An illustration of the mitochondrial dysfunction and oxidative stress in the pathogenesis of AD. (A) Multiple age-related processes, mutations, and toxic fluctuations such as metal exposure can all adversely affect mitochondria. Mitochondrial dysfunction further results in bioenergetic deficits, calcium imbalance, and free radical production. This causes oxidative stress, which exacerbates mitochondrial impairment, synaptic malfunction, cognitive decline, and memory loss. (B) The cellular redox equilibrium is disrupted by ROS generation or a compromised antioxidant arrangement, which leads to an oxidative imbalance and excessive ROS output.

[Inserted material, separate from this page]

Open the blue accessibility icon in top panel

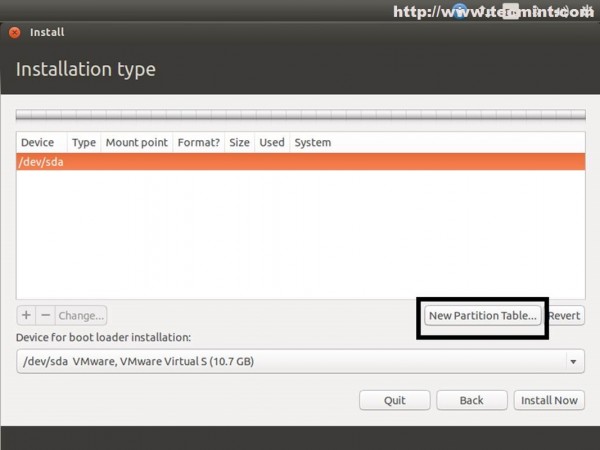pyautogui.click(x=460, y=11)
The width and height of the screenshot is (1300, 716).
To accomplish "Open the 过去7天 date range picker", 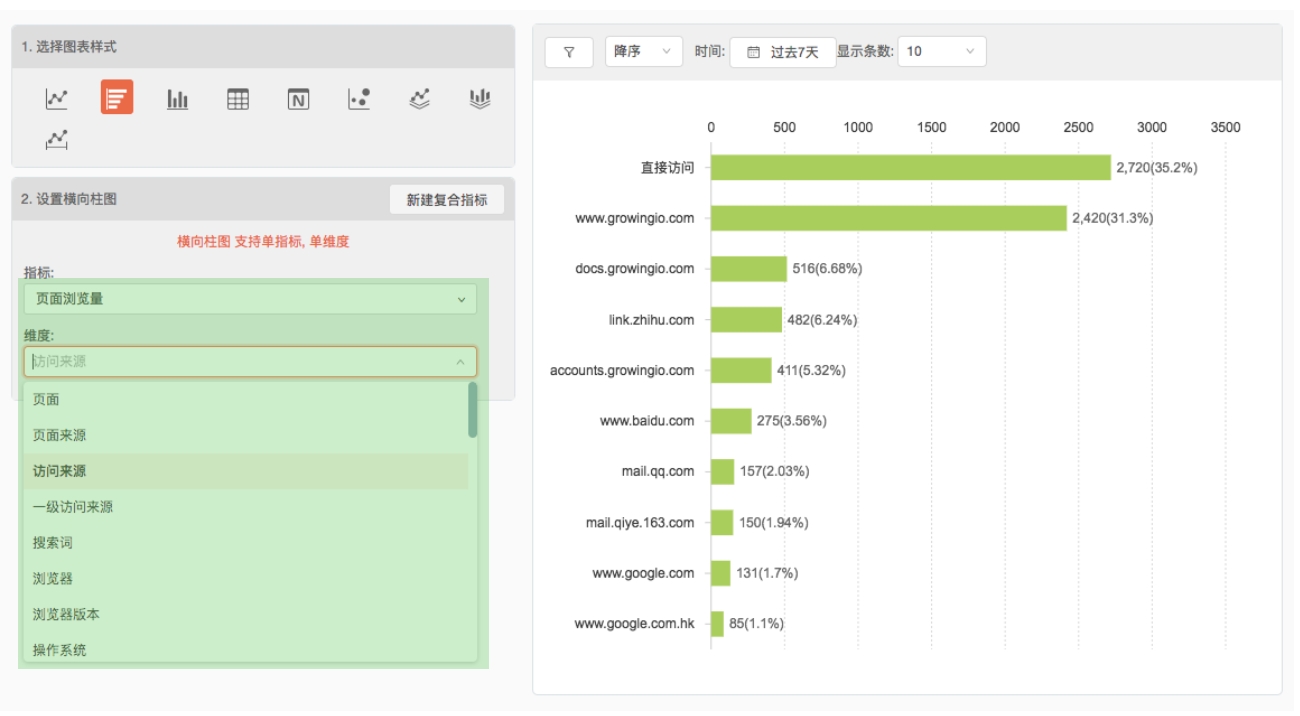I will pyautogui.click(x=782, y=52).
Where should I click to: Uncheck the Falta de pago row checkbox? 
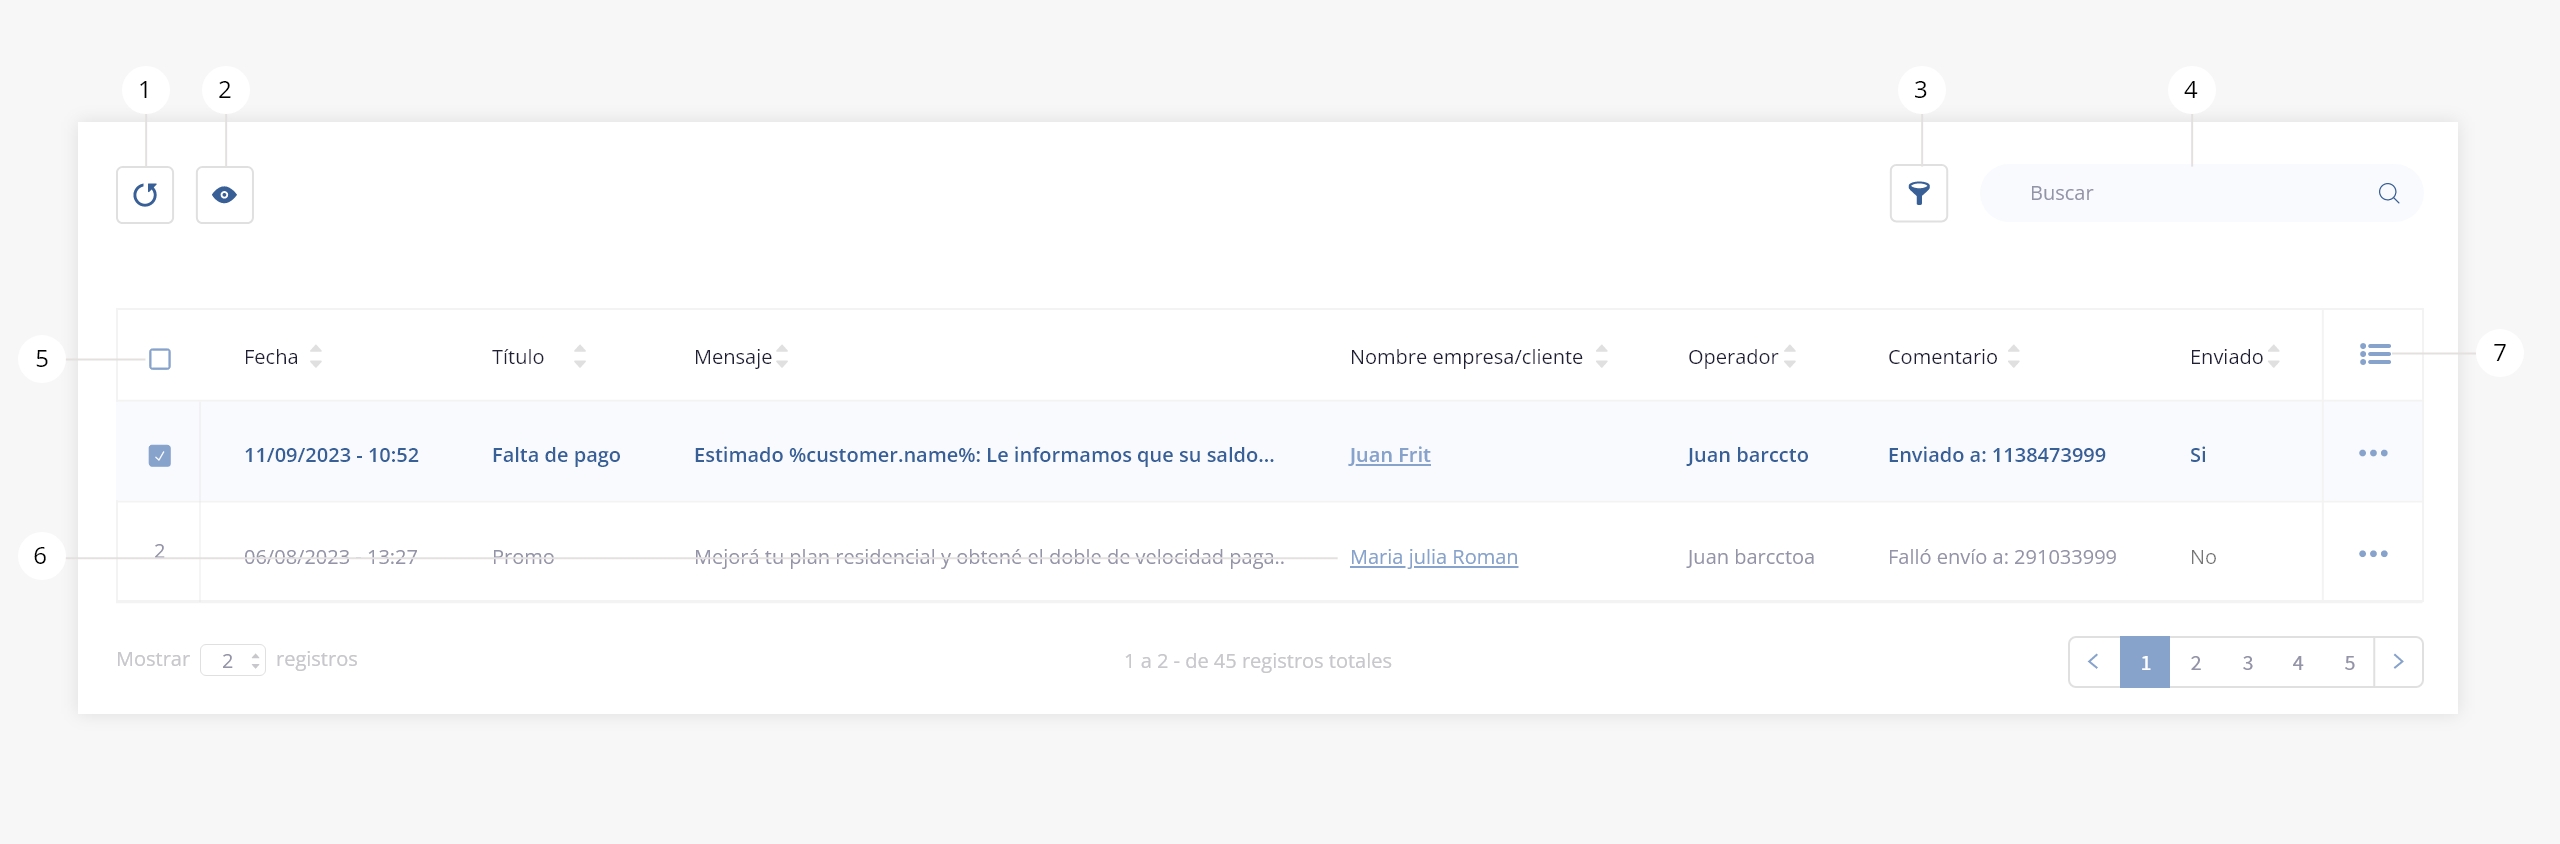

By adversely influencing mitochondrial energy reserves, disrupting energy metabolic processes, and impairing dynamics and mitophagy, elevated ROS reduces mitochondrial ΔΨm and ATP production. Caspase activity also rises as a result of ROS, which additionally starts the apoptotic process. However, excessive ROS generation inhibits phosphatase 2A (PP2A), which leads to glycogen synthase kinase 3 (GSK3) activation. This results in tau hyperphosphorylation and NFT buildup. (C) The functions of the mitochondria that are extensively hampered in AD have been highlighted.

Figure 5

Systematic illustration for tau pathogenesis in AD. (A) Tau aggregation and oligomer formation result in mitochondria fragmentation and the impairment of vesicle mobility/release, which causes presynaptic dysfunction. (B) Truncated and hyperphosphorylated tau species enter the post-synapse and modulate NMDAR/Fyn complexes, leading to LTP impairment. By means of the heparan sulfate proteoglycans (HSPGs)-mediated route, extracellular pathogenic tau species may be embodied in neurons, causing intracellular tau accumulation. (C) Extracellular tau interacts with CX3CR1, enters the microglia, and degrades. Microglial NF-κB and NLRP3 inflammasome pathways are activated by tau, which allows for the release of pro-inflammatory cytokines. These cytokines enhance the CDK5 and P38 activity, which leads to increased hyperphosphorylation.

Figure 6

Different risk factors attributed to AD development.